O juiz também considerou que os 15 segundos em que Stockley esteve à porta do carro de Smith, supostamente ordenando que mostrasse as mãos, “provaria” que “não fora uma execução”. Os cinco tiros foram dados a seis centímetros de distância. O douto juiz também concluiu que o DNA de Stockley na arma, sem qualquer indício de Smith, não provava nada, porque apareceu um expert para dizer que às vezes isso acontece. Resumindo, um racista completo, ou um corrupto total, ou as duas coisas juntas, unindo o útil ao agradável.
Não é de estranhar que, repetidamente, surjam nas manifestações populares nos EUA faixas denunciando a “AmeriKKKa”. Contra a população dos guetos nos EUA, policiais armados até os dentes reproduzem as lições aprendidas nas ocupações em terra alheia. E a culpa é sempre da vítima, como repetem os facínoras diante de júris e juizes amestrados. Quando não é o ameaçador “traficante” de Saint Louis, é o ameaçador gerente de uma lanchonete de escola de Minnesota, ou o ameaçador camelô gordo de Nova Iorque, ou o ainda mais ameaçador garoto de 12 anos de uma praça de Cleveland, todos negros, e todos desarmados, diante de policiais brancos e ligeiros no gatilho e no racismo.

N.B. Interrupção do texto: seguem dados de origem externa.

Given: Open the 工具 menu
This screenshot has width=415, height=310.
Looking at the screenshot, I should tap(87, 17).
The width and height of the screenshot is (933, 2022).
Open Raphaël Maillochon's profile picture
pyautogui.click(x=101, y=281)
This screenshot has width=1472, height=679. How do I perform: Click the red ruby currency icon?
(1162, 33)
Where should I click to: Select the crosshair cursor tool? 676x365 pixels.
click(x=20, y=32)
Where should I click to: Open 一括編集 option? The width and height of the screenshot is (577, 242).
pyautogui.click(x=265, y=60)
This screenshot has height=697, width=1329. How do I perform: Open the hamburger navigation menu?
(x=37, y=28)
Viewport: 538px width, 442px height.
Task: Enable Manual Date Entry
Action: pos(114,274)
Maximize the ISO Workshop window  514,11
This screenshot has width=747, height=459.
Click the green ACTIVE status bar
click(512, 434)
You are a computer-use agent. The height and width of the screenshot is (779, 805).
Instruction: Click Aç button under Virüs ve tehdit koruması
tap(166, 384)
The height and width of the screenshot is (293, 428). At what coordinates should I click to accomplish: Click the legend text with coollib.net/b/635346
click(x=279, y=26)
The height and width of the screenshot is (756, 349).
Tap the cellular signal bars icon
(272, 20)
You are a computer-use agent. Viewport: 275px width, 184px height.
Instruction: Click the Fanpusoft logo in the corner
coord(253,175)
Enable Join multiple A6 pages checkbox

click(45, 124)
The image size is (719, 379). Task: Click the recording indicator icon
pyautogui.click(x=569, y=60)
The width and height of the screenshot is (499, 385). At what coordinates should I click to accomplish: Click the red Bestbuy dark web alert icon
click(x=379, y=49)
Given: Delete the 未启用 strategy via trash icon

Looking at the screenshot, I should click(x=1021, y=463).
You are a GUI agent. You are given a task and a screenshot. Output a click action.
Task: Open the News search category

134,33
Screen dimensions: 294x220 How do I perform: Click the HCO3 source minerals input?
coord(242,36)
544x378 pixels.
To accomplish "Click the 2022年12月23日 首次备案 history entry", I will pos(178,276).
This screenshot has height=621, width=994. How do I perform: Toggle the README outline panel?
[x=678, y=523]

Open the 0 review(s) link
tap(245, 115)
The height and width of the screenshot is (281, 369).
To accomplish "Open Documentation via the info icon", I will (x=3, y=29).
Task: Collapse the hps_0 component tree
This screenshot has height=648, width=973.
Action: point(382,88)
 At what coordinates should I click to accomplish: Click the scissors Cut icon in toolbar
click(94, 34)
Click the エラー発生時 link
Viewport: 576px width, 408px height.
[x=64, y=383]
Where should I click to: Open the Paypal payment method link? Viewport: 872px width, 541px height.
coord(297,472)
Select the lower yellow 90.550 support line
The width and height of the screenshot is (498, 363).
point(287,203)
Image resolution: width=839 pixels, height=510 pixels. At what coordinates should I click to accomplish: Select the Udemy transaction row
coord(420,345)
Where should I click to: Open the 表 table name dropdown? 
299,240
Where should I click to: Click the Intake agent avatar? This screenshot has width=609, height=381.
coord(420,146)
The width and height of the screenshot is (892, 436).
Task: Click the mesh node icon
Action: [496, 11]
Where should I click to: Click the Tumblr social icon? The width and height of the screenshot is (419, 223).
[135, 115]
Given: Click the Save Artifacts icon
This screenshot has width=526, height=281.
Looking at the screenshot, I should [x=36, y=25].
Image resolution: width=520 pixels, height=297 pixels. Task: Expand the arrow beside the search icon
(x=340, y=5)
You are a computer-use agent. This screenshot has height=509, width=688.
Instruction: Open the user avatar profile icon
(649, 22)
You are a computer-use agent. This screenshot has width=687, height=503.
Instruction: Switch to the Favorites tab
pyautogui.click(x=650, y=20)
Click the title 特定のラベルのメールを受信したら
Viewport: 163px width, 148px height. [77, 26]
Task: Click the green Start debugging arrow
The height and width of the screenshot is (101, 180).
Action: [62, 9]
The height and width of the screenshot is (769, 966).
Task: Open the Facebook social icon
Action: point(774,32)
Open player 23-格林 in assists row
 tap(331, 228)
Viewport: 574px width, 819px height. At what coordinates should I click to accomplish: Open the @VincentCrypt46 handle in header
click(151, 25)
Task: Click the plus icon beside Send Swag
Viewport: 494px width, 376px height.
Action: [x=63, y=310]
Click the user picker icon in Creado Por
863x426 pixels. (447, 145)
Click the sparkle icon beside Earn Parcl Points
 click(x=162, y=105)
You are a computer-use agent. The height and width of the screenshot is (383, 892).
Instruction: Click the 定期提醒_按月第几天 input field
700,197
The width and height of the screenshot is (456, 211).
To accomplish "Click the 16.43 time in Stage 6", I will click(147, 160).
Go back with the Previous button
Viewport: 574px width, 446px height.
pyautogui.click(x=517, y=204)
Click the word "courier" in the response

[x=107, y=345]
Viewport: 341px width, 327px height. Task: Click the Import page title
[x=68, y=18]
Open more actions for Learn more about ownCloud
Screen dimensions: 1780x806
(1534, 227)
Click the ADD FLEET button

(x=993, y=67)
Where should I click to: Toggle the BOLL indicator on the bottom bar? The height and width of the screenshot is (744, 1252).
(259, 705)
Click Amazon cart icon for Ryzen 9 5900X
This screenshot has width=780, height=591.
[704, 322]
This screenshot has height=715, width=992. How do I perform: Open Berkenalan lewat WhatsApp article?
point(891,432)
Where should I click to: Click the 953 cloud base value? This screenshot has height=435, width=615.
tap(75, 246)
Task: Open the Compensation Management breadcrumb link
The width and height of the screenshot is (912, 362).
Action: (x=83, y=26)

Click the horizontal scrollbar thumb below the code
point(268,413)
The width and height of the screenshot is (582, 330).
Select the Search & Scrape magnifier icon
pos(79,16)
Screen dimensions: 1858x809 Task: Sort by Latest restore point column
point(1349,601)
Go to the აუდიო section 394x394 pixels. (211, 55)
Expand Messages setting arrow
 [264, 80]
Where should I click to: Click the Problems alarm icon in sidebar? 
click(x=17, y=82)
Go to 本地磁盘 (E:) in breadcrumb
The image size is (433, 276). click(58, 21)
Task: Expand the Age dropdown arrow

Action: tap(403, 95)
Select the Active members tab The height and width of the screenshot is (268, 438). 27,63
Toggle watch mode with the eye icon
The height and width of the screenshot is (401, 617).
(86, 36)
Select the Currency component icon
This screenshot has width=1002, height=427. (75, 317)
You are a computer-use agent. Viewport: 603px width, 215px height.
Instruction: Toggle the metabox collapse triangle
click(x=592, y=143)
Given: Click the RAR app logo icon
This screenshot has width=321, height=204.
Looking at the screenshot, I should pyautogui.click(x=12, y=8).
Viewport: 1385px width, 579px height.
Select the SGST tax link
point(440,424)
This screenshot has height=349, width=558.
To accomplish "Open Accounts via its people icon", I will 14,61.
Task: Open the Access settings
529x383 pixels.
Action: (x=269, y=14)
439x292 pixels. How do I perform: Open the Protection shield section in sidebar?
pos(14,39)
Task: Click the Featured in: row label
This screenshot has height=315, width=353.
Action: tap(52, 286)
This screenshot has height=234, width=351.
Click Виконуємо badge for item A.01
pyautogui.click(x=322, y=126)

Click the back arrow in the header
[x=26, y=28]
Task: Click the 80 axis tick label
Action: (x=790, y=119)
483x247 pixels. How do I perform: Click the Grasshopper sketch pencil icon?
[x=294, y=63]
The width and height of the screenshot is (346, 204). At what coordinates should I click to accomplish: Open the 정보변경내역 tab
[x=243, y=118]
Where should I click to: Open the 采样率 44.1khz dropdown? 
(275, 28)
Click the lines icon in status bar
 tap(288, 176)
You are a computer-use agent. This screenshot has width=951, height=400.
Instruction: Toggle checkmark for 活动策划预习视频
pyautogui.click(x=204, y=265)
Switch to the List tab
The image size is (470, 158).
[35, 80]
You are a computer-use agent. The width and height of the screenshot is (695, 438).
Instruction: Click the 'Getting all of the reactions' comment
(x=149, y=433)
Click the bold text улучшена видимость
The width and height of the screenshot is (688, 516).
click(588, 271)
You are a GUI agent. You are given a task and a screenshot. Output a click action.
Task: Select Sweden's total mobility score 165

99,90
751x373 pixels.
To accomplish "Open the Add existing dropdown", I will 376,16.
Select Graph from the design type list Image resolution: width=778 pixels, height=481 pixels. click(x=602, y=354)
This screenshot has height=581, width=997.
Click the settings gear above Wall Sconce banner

Quanto mais apodrece o sistema iníquo dos monopólios imperialistas ianques, mais afloram os esgotos que emergem de suas entranhas. Sob Obama, a impunidade não recuou, e sob Trump, é ainda mais certa. Há cinqüenta anos, com Martin Luther King e Malcom X, a luta de milhões contra o racismo acabou convergindo contra a insânia da guerra e genocídio no Vietnã. Nas ruas dos EUA, as novas gerações recomeçam seu aprendizado, para se indignarem não apenas contra a opressão de que são vítimas, mas contra toda a opressão sobre quem quer que seja: “sem justiça, sem paz”.